Los cineastas presentan en el Festival de Cannes, «Good time», un thriller sombrío y cargado de adrenalina que cuestiona los lazos fraternales de dos ladrones de bancos

Sensible, psicodélica y envolvente, la obra de los hermanos Safdie se alimenta desde sus inicios de la esencia del Mumblecore, una corriente del cine independiente estadounidense surgida en los años 2000 de numerosas películas con presupuestos mínimos que, cámara al hombro, capturaban los estados de ánimo de sus protagonistas. Estos dos cineastas neoyorquinos, que mencionan a Renoir y Cassavetes como inspiración, han desarrollado un estilo naturalista y entrecortado que se ajusta a su deseo imperioso de adueñarse de la realidad para transcribirla mejor.
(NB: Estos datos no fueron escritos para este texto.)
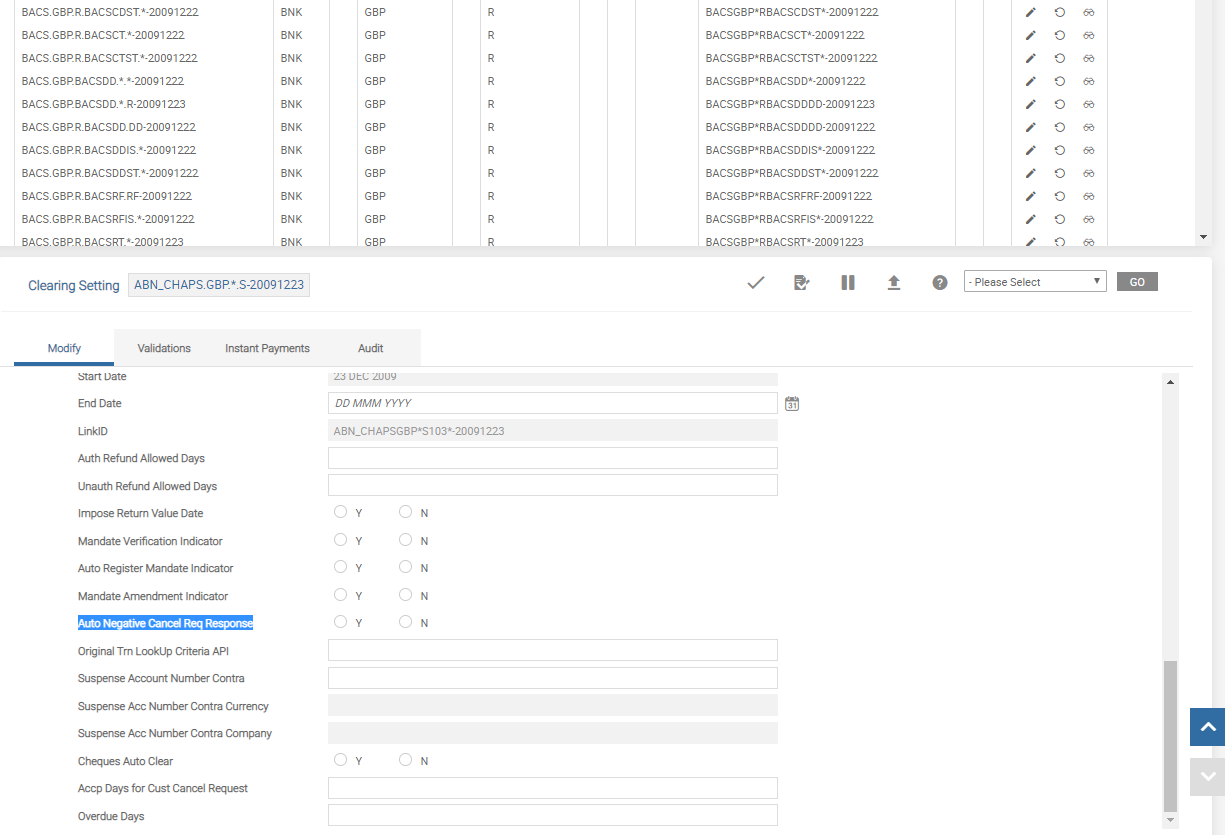This screenshot has height=835, width=1225.
Task: Click view glasses icon for BACS.GBP.R.BACSCT.*-20091222 row
Action: point(1089,35)
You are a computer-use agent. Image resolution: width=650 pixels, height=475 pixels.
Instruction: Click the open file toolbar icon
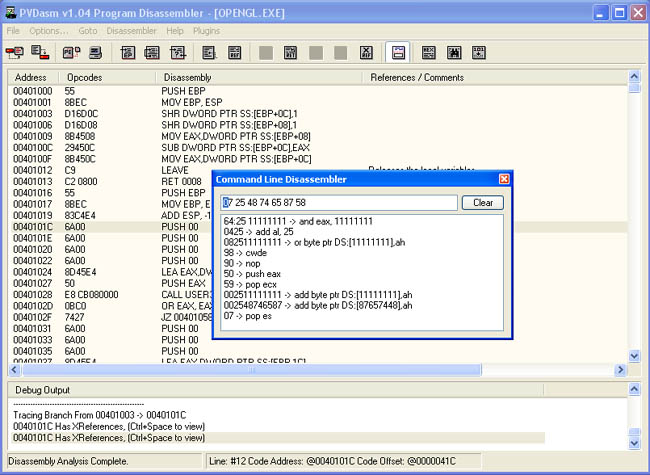coord(17,51)
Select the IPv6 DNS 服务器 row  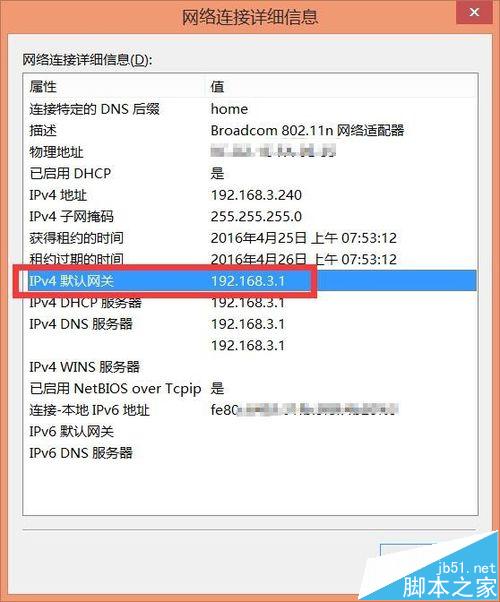coord(251,453)
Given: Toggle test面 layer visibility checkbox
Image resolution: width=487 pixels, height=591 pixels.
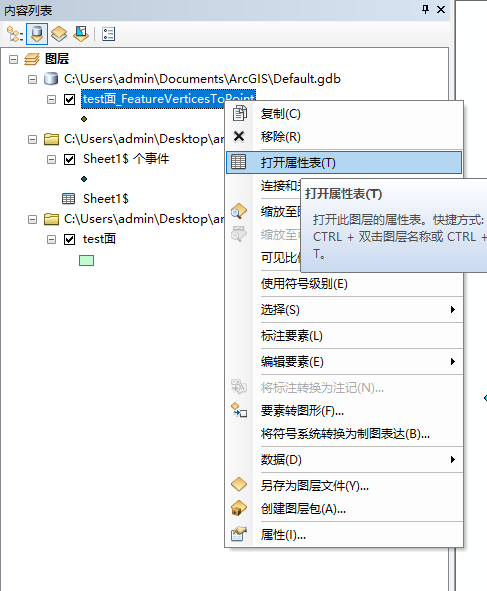Looking at the screenshot, I should pyautogui.click(x=69, y=239).

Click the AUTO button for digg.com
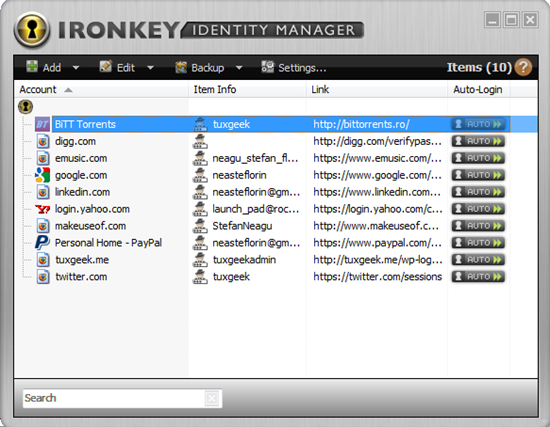click(x=478, y=141)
Después de «Daddy Longlegs» (2009), el tono de su filmografía se tornó más sombrío en 2014 con «Heaven Knows What», un largometraje visceral inspirado en los traspiés amorosos destructivos de una yonqui sin domicilio que conocieron en el metro. Filmada con longitud focal para aislar a los actores del equipo técnico y confrontarles sin filtros a la energía de la calle, la película destaca por su capacidad para captar el espíritu de la faceta marginal de Nueva York, de manera similar a «Taxi Driver» de Martin Scorsese.

La influencia de la película ganadora de laPalma de Oro de 1976 es tangible en «Good Time», largometraje tenebroso en el que el personaje principal, un psicópata interpretado con gran fuerza por Robert Pattinson, nos recuerda a Travis Bickle, protagonista atormentado del clásico de Scorsese.
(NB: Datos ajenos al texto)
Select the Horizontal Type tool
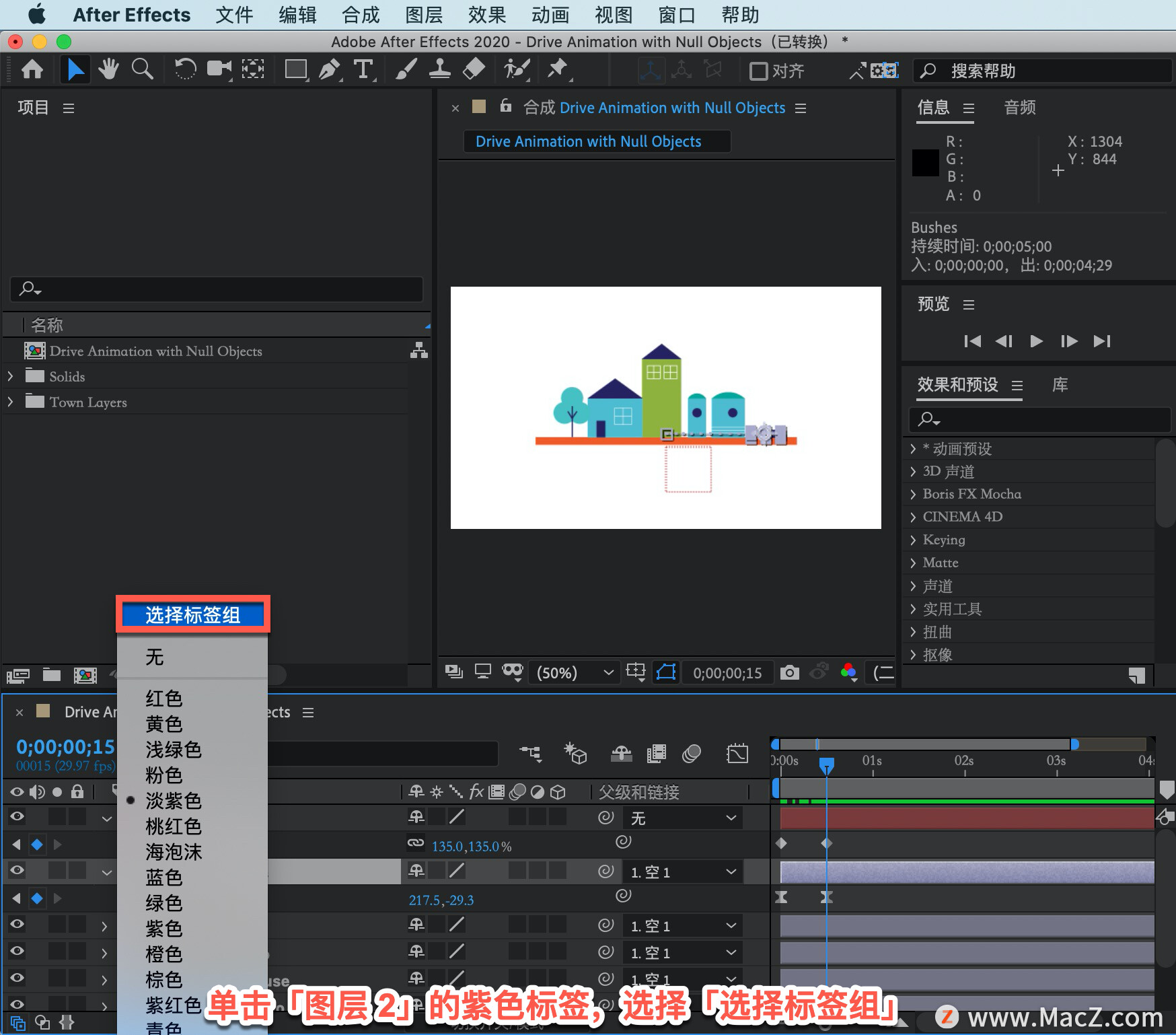1176x1035 pixels. coord(363,70)
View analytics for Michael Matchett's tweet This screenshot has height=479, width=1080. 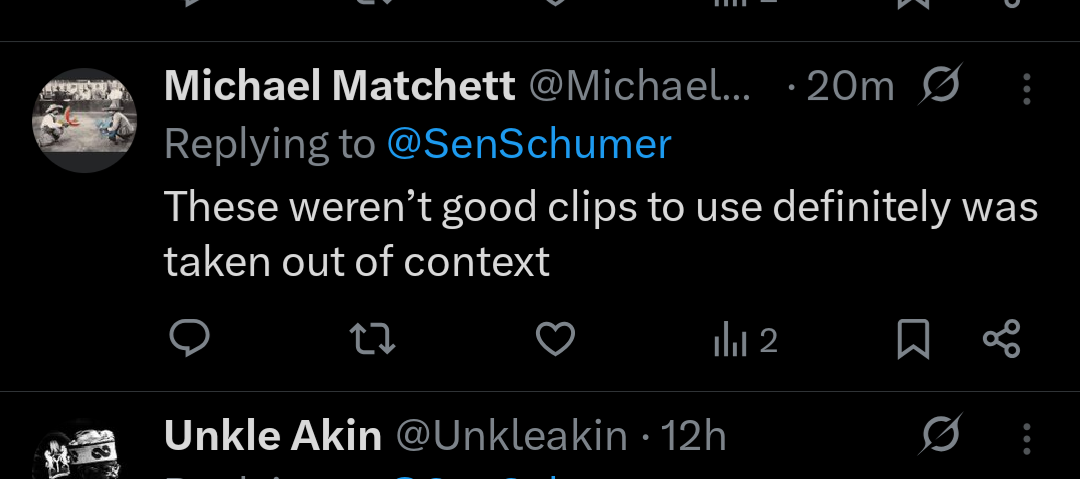point(745,342)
«Good Time» narra la noche llena de tensión de Nick y Connie, dos hermanos en fuga tras un robo fallido. La película fue filmada en Nueva York y en una prisión de Queens, donde recrearon el ambiente lúgubre del famoso centro de detención de la Isla Rikers. El guion cuenta con la co-autoría de Ronald Bronstein, quien ha colaborado en todos los largometrajes de los dos cineastas.

También en compretición «Krotkaya», un drama social del ucraniano Sergeï Loznitsa. Se trata de una adaptación libre de la novela de Dostoyevski, «La dulce». «Krotkaya» narra la búsqueda desesperada de una mujer de rasgos delicados, interpretada por Vasilina Makovtseva, determinada a encontrar a su marido, preso en una región aislada de Rusia. Una interpretación imponente y melancólica de una travesía de estilo «dostoievskiano”.